- **PROVIDED TEXT**:
● ● ● ●
5. Without any explicit authority seeks to grant FPI the status of a "preferential source", permitting FPI to sell services to Federal agencies on a non-competitive basis foreclosing commercial vendors any opportunity to compete.

6. Purports to have unlimited authority to offer inmate provided services in the commercial market.

Proposed Section 302.11 (Provision of services to the commercial market) should be -

(a) deleted, given that Attorney General Reno only authorized implementation on a non-permanent ("pilot program") basis;

(b) deleted, given the inadequate legal justification provided by the Office of Enforcement within the Criminal Division;

(c) modified to voluntarily apply protections for law-abiding workers required of State or local prison industry programs when selling inmate-made products commercially under the authority of the Prison Industry Enhancement (PIE) Program, including:

(i) prohibition on displacing non-inmate workers;

(ii), prohibition on impairing "existing contracts for services"; and

(iii) paying "wages at a rate which is not less than that paid for work of a similar nature in the locality in which the work is to be performed", but not less than the minimum wage prescribed by the Fair Labor Standards Act; or

(d) modified to voluntarily apply proposed Section 302.17 (industry involvement guidelines), as modified in response to public comments, to:

(i) categories of inmate-furnished services currently being provided by FPI to various Federal agencies,

(ii) FPI staff proposals to offer a new type of service, or

(iii) expand the number of inmate-labor hours to a type of service currently being furnished to Federal agency customers.



7. Coverage in Government-wide Federal Acquisition Regulation (FAR) -

To the extent that the proposed regulation seeks to specify the manner in which Federal buying agencies acquire products or services from FPI, the Office of Federal Procurement Policy Act requires modifications to FAR Part 8.6 (Acquisition from Federal Prison Industries, Inc.), which would be drafted with the direct participation of the Federal buying agencies.

Specific Comments


PURPOSE AND SCOPE [Proposed Section 302.1]

Proposed Section 302.1 sets forth FPI's mission statement. It states that FPI's mission is to employ and provide skills training to the greatest practical number of inmates . . . that minimizes, to the extent feasible, potential impact on private business." (emphasis added).

This section of the proposed regulations is not in consonance with FPI's authorizing statute. It seeks to subordinate the statutory objective "to reduce to a minimum competition with private industry or free labor" to the statutory objective to "provide employment for the greatest number of . . . inmates". Further, it fails to give any recognition to the fact that any expansion of FPI work opportunities for Federal inmates deprives work opportunities from law-abiding workers as well as business opportunities for firms who are subjected to unfair competition in the Government procurement market due to FPI's mandatory source status.

DEFINITIONS [Proposed Section 302.2].

DEPARTMENTS OR AGENCIES OF THE UNITED STATES


Proposed Section 302.2(c) seeks to extend FPI's mandatory source status and other preferences in the Federal procurement process to the non-appropriated fund activities of the Executive Branch agencies, most notably the system of exchanges operated by the Military Services and the Defense Commissary Agency, which operate as quality-of-life benefits to members of the Armed Services (active, reserve, and retired) and their families.
● ● ● ●
Entries for locating text and elements:

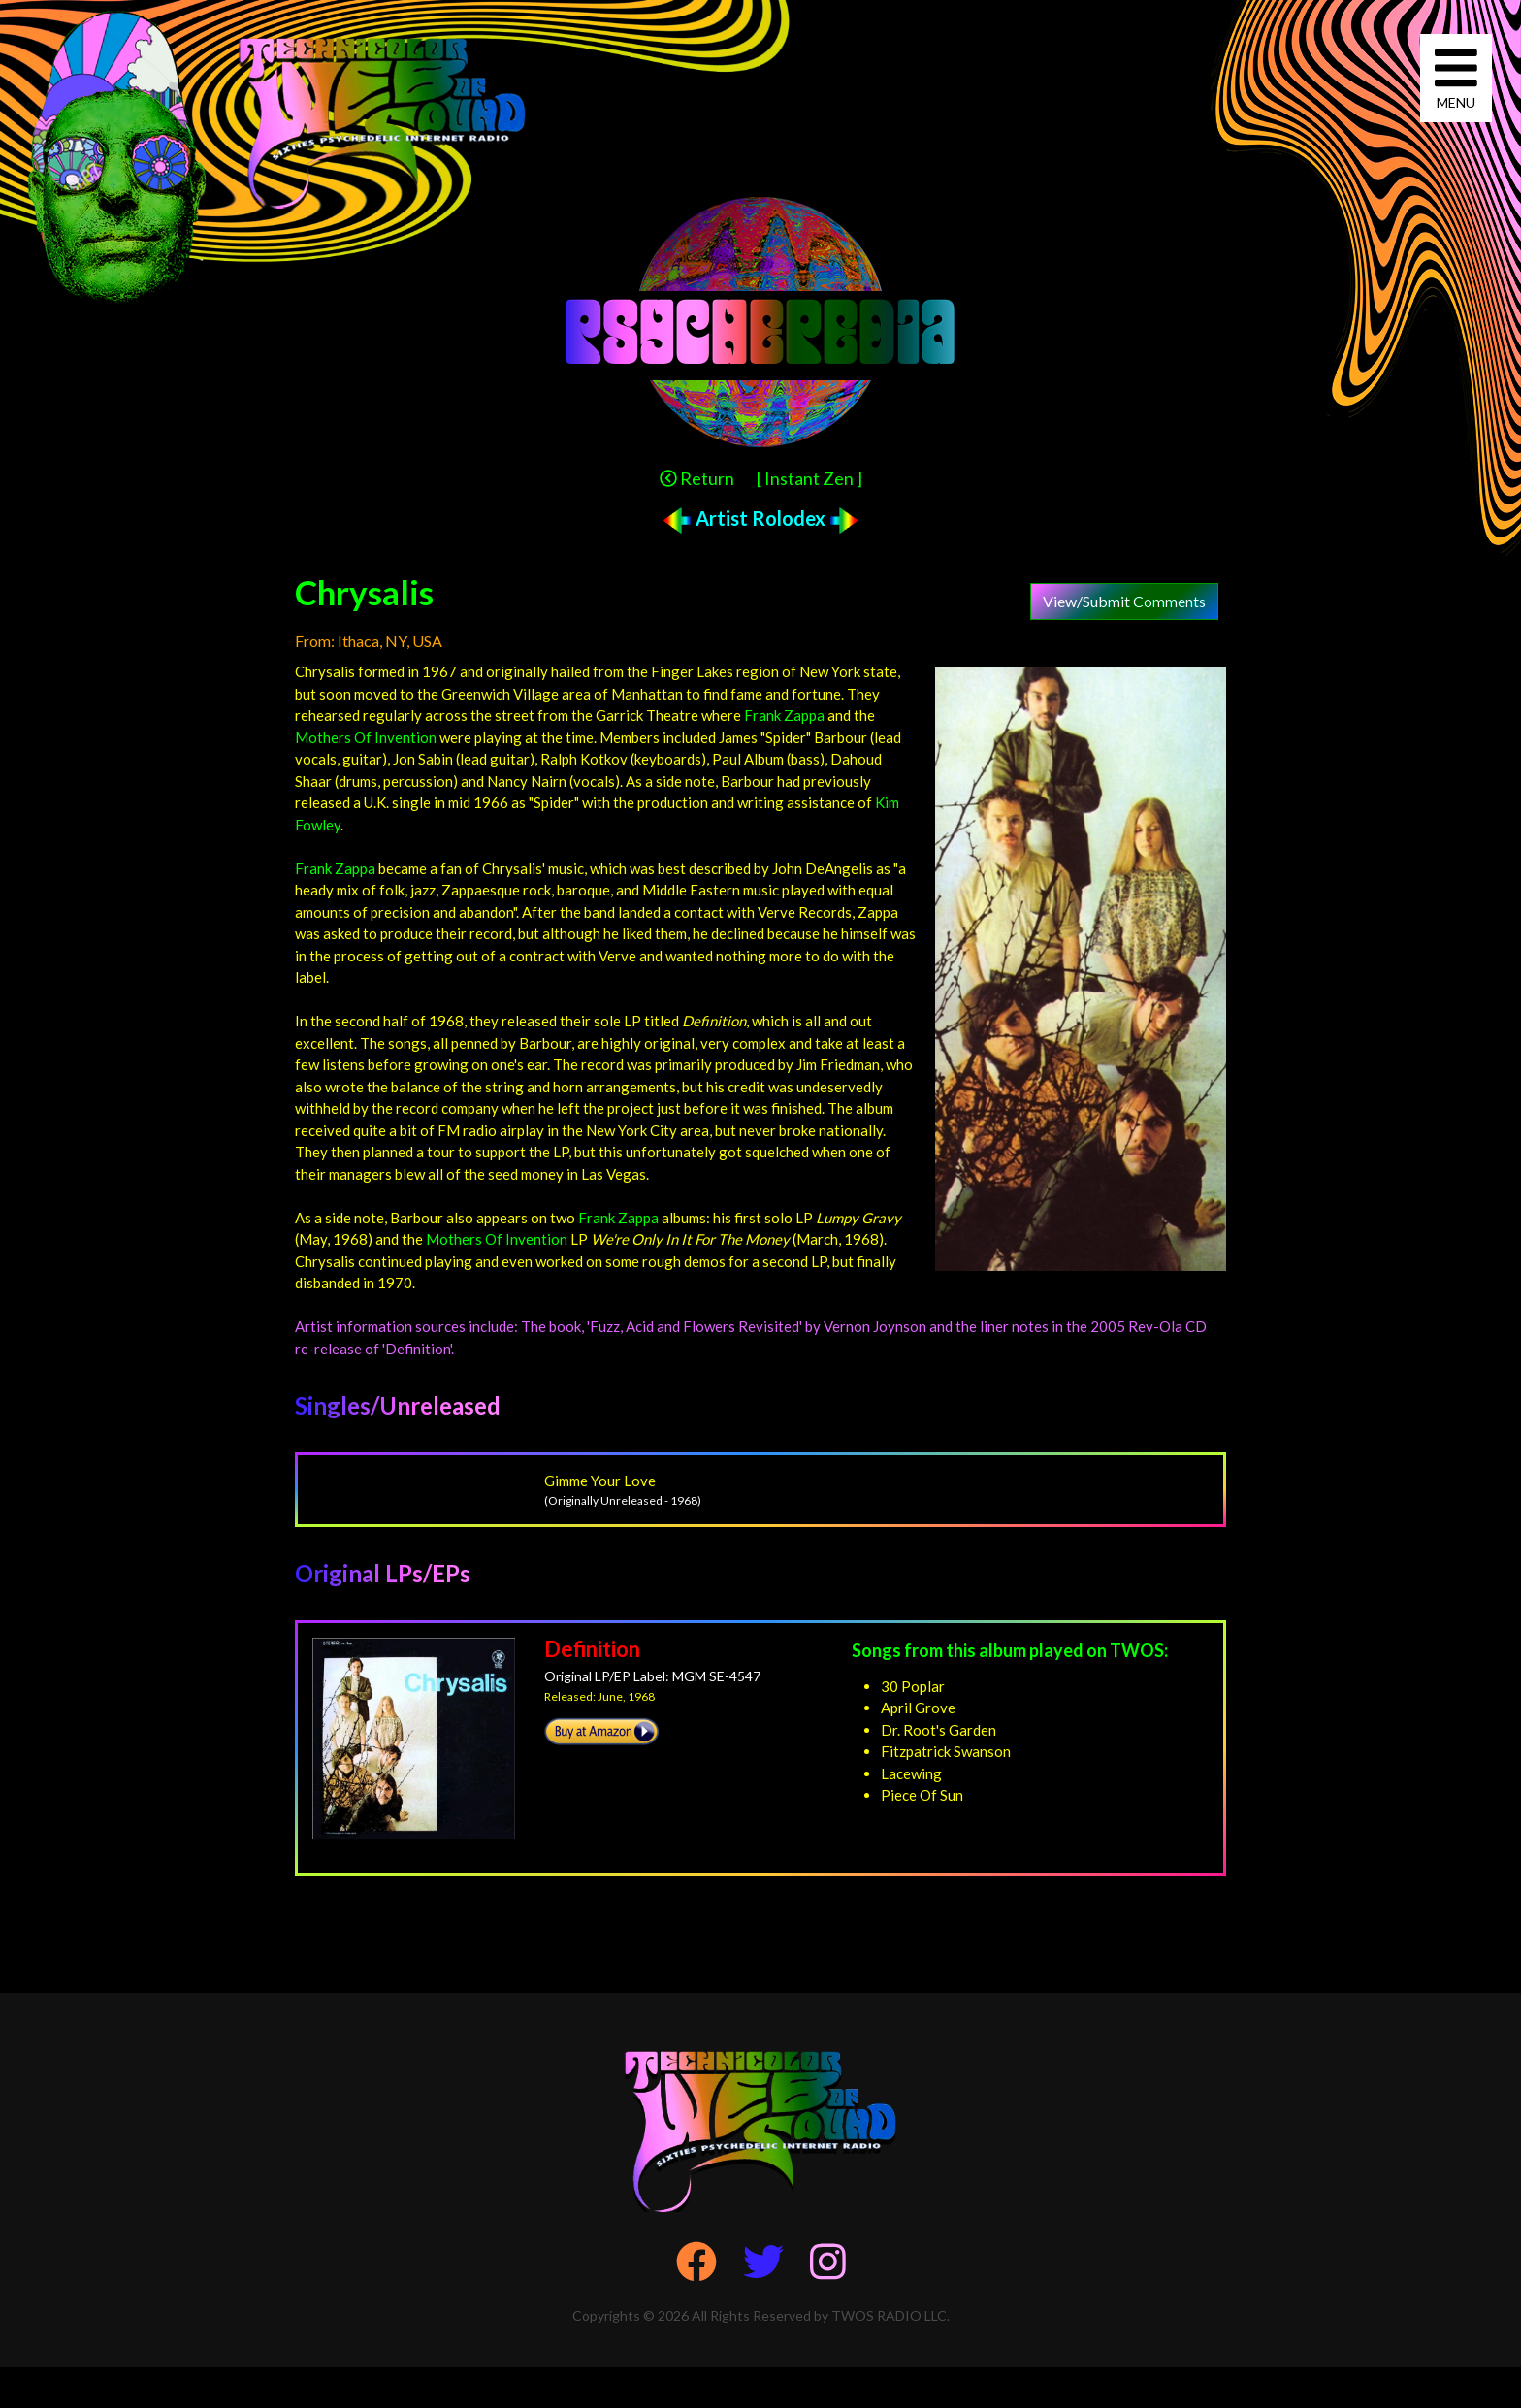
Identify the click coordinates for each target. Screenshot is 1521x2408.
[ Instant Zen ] (809, 478)
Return (697, 478)
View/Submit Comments (1124, 601)
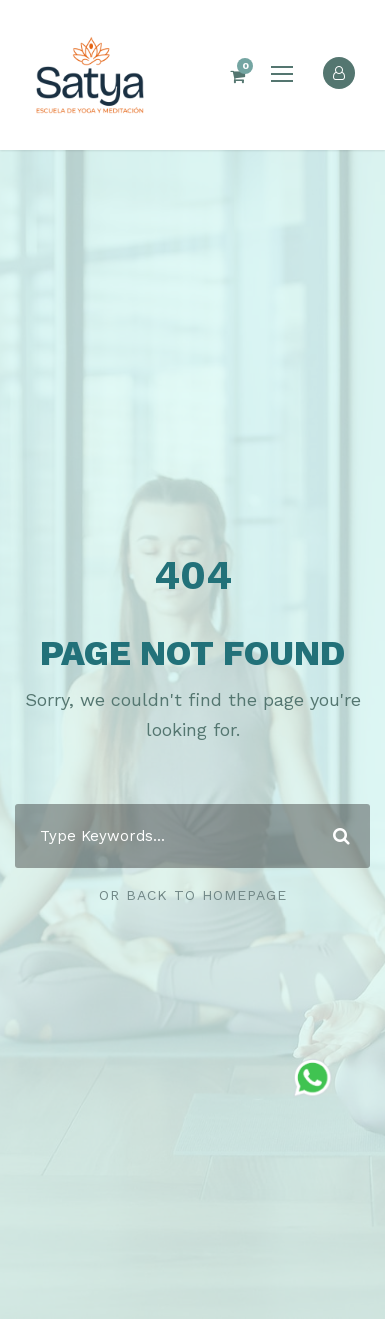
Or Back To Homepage (193, 895)
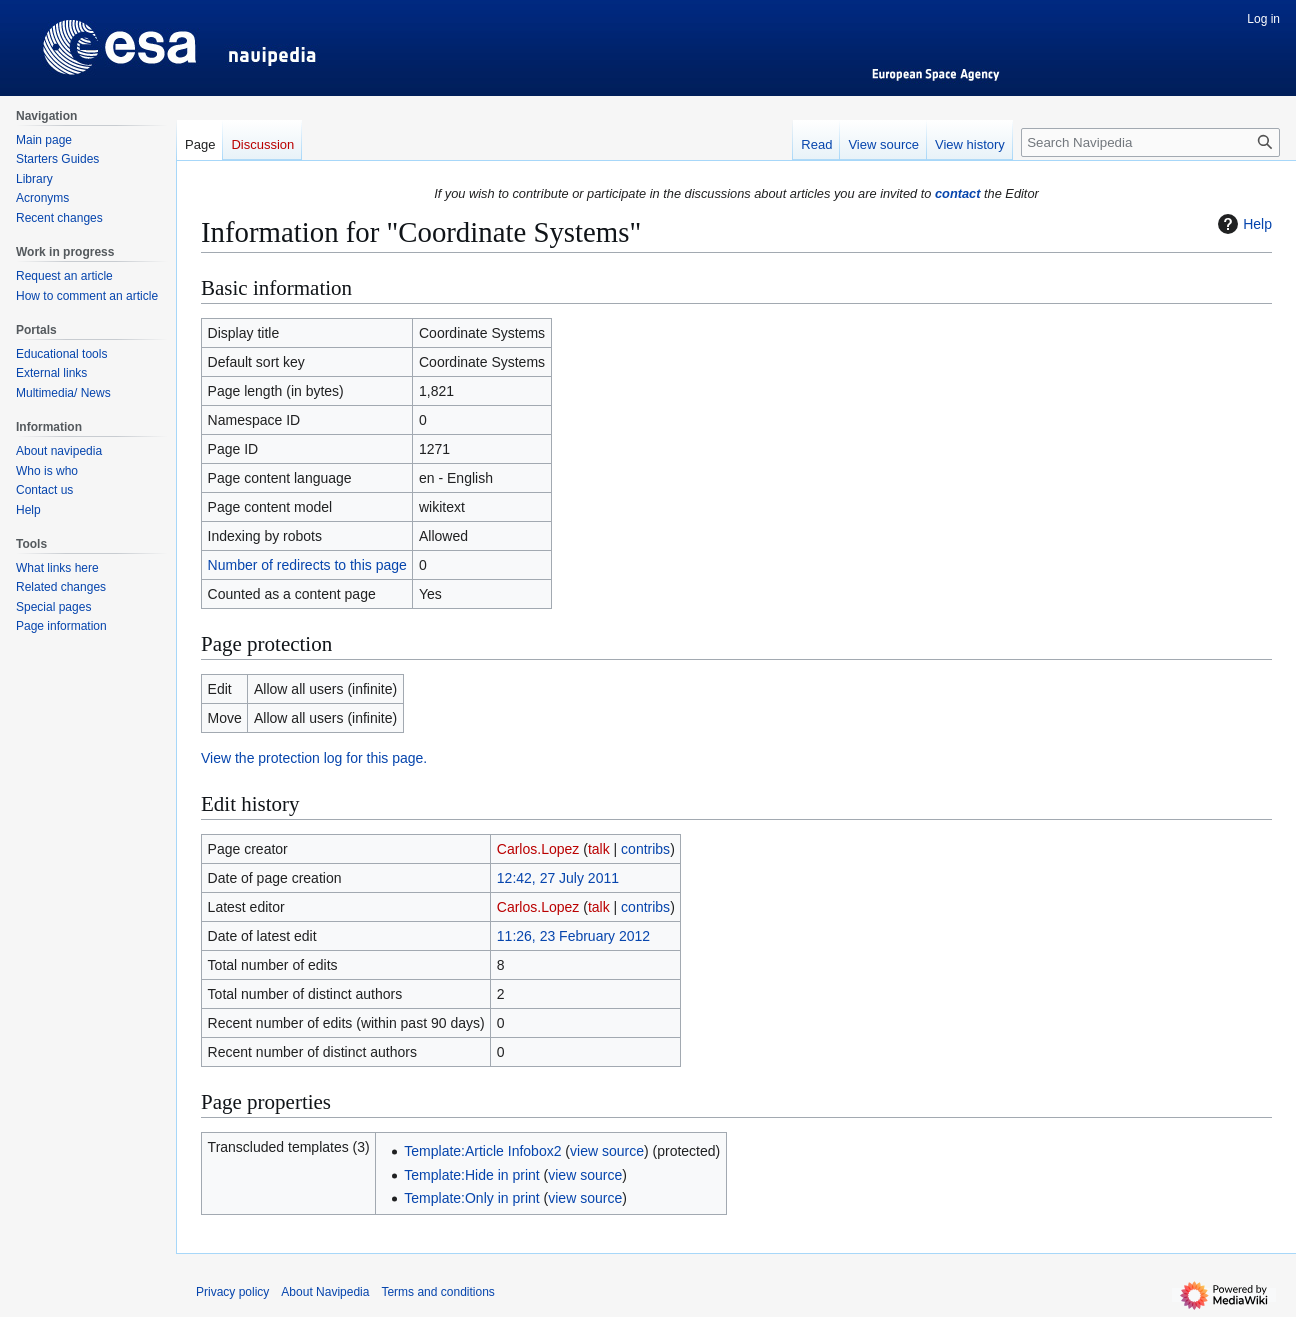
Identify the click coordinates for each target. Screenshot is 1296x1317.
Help (1242, 224)
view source (607, 1151)
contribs (645, 849)
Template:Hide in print (471, 1175)
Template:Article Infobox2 (482, 1151)
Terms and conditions (437, 1292)
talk (599, 849)
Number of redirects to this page (307, 565)
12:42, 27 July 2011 (558, 878)
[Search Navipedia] (1150, 142)
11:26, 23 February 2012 (573, 936)
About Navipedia (325, 1292)
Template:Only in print (471, 1198)
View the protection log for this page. (314, 758)
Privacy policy (232, 1292)
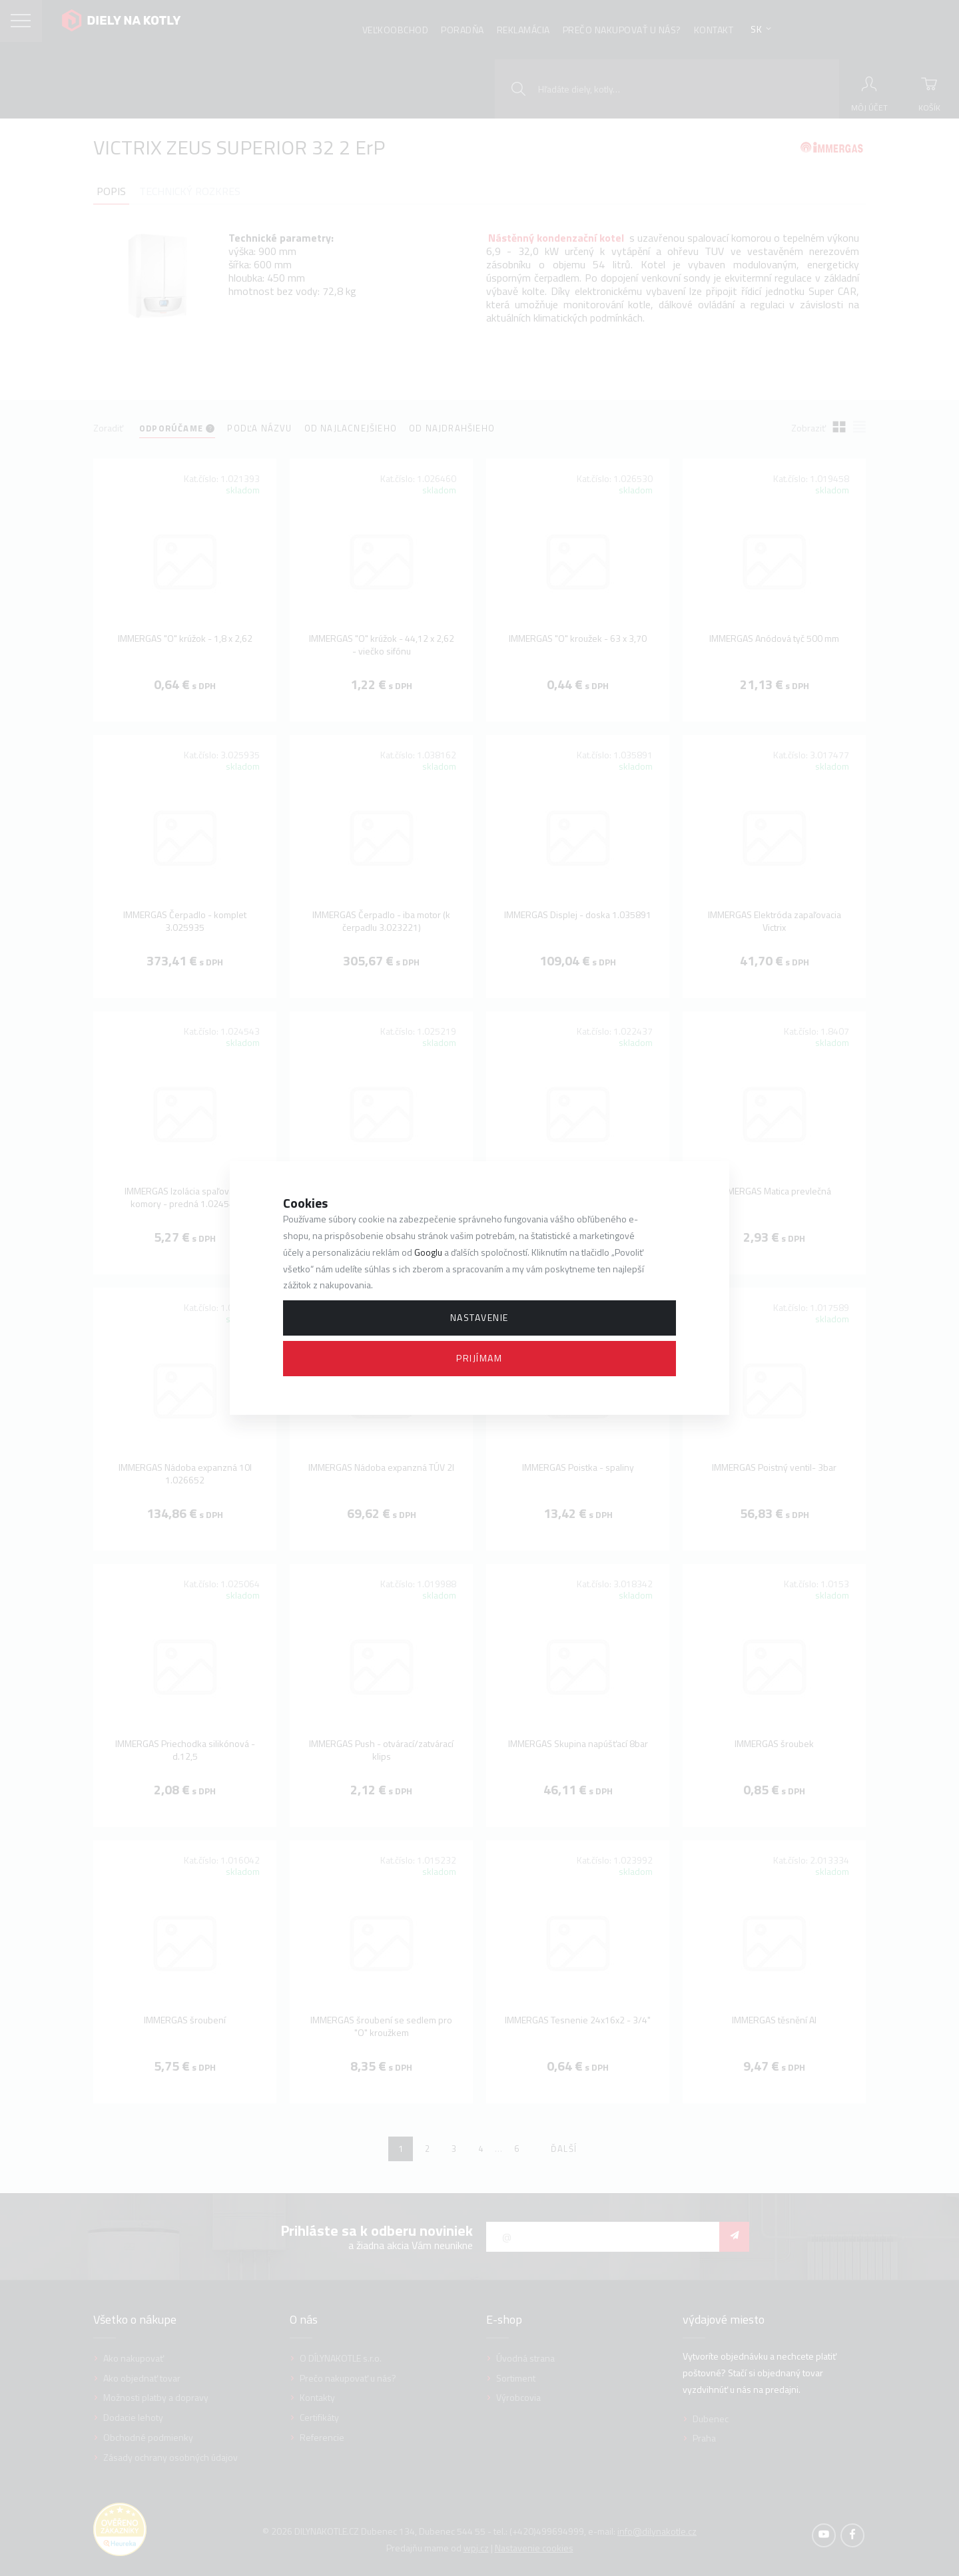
● ● ● ●
- **WHAT TO PRODUCE**:
Continue the comments on the proposed Federal Prison Industries regulations, starting after their final sentence.

- **FINAL ANSWER**:
Such an expansion of the reach of FPI's mandatory source status cannot be accomplished through unilateral regulatory action, without an amendment to FPI's authorizing statute. The proposed Section 303.2(c) should be modified.

INMATE PRODUCT

Proposed Section 302.2(d) seeks to extend FPI's mandatory source status to products that are simply assembled by inmates from finished components purchased by FPI, rather than products that are manufactured, to some specified percentage, through actual inmate labor. The proposed regulation fails to define a pivotal term in FPI's authorizing statute "prison-made products". The proposed regulation should be revised to specify a minimum amount of direct inmate labor content before a product can be designated a "prison-made product".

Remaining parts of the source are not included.